From: Zelphir Kaltstahl
Subject: Re: Macro for replacing a placeholder in an expression
Date: Sat, 30 Jul 2022 15:42:33 +0000

Hi Maxime!

On 7/28/22 12:23, Zelphir Kaltstahl wrote:
Hello Maxime!

On 7/28/22 02:55, Maxime Devos wrote:

These macros all sound more complicated than necessary -- on the first one, I've sent you a message with sneek:

;; By: Maxime Devos

;; This does not recurse into #(...).
;; Also, such a construct does not nest well, you can't put a replace-result-placeholder inside a replace-result-placeholder meaningfully, ;; so I'm wondering why you're doing this, maybe your goal can be accomplished more robustly with a different method.
(eval-when (expand load eval)
   (define (replace-placeholder new code) ; <--- recursively transforms code to replace '<?>' by new
     (syntax-case code (<?>)
       (<?> new)
       ((x . y)
        #`(#,(replace-placeholder new #'x) . #,(replace-placeholder new #'y)))
       (rest #'rest))))

(define-syntax replace-result-placeholder
   (lambda (s)
     (syntax-case s (<?>) ; <?>: placeholder
       ((_ new code) (replace-placeholder #'new #'code)))))

(display (replace-result-placeholder
            (<?> bar))) ; -> bar

(I think thinking in terms of 'operations' and special-casing lambda etc would make things harder here)

As a bonus, this supports things like `((x . <?>) (z . w)) which aren't supported by the original macro as that macro assumed lists.


I'll need to look at this and learn about eval-when. I also did not think about vectors yet. Thank you!

Best regards,

I've now tried to use syntax-case, trying to adapt your example to what I need. However, it seems again I am stuck.
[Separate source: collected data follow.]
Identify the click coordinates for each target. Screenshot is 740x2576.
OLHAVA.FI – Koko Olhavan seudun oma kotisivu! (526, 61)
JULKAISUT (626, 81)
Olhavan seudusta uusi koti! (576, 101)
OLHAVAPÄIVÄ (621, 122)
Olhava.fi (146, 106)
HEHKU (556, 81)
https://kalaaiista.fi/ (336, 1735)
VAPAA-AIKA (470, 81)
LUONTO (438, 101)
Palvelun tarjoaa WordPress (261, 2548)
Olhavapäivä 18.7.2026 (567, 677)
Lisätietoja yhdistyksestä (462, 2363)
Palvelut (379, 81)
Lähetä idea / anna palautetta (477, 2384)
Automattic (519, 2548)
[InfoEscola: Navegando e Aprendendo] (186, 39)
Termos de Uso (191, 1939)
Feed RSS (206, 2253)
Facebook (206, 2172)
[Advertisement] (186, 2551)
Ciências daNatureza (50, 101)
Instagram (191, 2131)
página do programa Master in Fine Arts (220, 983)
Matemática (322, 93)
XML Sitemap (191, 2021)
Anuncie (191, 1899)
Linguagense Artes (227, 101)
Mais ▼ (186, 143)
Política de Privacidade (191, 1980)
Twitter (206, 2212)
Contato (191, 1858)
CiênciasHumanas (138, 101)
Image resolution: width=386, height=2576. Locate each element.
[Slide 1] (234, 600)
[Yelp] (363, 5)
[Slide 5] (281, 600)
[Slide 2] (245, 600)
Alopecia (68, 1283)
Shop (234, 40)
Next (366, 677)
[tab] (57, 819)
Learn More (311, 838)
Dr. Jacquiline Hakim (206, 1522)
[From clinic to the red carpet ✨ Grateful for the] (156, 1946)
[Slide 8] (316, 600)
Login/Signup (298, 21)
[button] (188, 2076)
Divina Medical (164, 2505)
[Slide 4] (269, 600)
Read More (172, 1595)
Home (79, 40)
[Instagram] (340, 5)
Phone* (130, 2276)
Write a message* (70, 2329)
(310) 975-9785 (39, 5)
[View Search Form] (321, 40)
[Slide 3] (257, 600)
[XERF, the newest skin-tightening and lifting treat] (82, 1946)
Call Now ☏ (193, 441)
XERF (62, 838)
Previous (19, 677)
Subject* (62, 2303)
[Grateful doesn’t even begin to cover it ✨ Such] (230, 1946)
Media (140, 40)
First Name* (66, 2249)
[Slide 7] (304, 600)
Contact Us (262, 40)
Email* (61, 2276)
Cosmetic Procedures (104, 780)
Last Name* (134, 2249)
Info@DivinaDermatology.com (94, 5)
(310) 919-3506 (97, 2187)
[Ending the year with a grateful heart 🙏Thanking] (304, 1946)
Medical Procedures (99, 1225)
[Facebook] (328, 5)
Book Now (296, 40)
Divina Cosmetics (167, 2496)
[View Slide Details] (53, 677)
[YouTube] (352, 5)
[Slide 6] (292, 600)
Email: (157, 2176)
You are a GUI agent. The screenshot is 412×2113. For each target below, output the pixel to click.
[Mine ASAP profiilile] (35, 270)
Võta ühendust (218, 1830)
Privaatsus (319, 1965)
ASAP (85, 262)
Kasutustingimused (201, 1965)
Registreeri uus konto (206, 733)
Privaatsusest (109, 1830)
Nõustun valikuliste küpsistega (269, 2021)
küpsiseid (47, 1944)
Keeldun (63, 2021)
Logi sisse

From the docs I read that syntax-case needs to be wrapped into a lambda, because it is just a way of working with syntax objects, pattern matching on them, but it does not make a syntax transformer. To make an actual syntax transformer, it needs to be wrapped with a lambda. So far I understand it. It is like a normal (match ...), but for syntax:

"All of these differences stem from the fact that syntax-case does not define a syntax transformer itself – instead, syntax-case expressions provide a way to destructure a syntax object, and to rebuild syntax objects as output." --

OK fine. But in the manual the syntax-case is used with define-syntax, not with define, like in your example. I guess that is the difference between using it as part of a macro and using it as a helper in a function:

"It is not strictly necessary for a syntax-case expression to return a syntax object, because syntax-case expressions can be used in helper functions, or otherwise used outside of syntax expansion itself. However a syntax transformer procedure must return a syntax object, so most uses of syntax-case do end up returning syntax objects." --

I struggled a bit to bring arguments of the wrapping lambda in correspondence with the patterns I supply to the pattern matching in syntax-case, but now I understand, the lambda always has only one argument, if used inside a define-syntax and that one argument is the whole call, while in your example you used syntax-case inside a regular function, so the arguments are whatever you want to define them to be. So that I understand now.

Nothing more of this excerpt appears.